ABOUT THIS TASK:
Write the line that contains "Image resolution: width=1104" and each one after it, word for word, ending with the final line of the data.

--

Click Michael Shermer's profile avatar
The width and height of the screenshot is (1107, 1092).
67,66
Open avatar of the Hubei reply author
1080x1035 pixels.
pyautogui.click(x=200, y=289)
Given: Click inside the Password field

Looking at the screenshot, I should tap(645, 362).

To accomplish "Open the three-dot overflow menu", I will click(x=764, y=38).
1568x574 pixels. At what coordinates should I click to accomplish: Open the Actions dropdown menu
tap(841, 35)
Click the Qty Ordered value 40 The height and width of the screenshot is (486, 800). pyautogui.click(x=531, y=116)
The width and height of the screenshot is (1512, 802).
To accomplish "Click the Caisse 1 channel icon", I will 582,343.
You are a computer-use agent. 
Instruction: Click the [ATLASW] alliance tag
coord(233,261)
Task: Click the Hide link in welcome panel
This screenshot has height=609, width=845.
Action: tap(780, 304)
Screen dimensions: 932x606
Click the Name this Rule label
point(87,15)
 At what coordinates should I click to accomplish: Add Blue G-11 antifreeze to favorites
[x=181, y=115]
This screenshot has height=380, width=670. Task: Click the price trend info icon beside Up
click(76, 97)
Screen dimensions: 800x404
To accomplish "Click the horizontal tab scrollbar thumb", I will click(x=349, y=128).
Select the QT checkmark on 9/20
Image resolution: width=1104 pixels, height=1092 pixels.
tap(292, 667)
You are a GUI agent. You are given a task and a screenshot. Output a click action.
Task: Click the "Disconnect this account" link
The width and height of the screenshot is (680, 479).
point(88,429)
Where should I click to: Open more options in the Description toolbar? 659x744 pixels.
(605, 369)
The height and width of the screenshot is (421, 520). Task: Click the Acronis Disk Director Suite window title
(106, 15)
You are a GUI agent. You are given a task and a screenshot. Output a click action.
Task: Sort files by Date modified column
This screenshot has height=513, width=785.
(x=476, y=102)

--

FINISHED TASK:
Image resolution: width=1104 pixels, height=1092 pixels.
tap(292, 667)
You are a GUI agent. You are given a task and a screenshot. Output a click action.
Task: Click the "Disconnect this account" link
The width and height of the screenshot is (680, 479).
point(88,429)
Where should I click to: Open more options in the Description toolbar? 659x744 pixels.
(605, 369)
The height and width of the screenshot is (421, 520). Task: Click the Acronis Disk Director Suite window title
(106, 15)
You are a GUI agent. You are given a task and a screenshot. Output a click action.
Task: Sort files by Date modified column
This screenshot has height=513, width=785.
(x=476, y=102)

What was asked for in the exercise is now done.